▶ EXERCISE BRIEF
Please show every line in the entries below that includes the word "computer".

▶ STUDY MATERIAL
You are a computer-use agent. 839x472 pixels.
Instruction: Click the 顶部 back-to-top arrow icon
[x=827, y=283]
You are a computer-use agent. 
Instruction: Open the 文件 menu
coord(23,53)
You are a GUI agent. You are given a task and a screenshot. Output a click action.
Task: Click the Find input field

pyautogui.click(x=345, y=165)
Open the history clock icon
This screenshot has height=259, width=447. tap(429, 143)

▶ ANSWER TO THIS TASK
You are a computer-use agent. 839x472 pixels.
You are a computer-use agent. 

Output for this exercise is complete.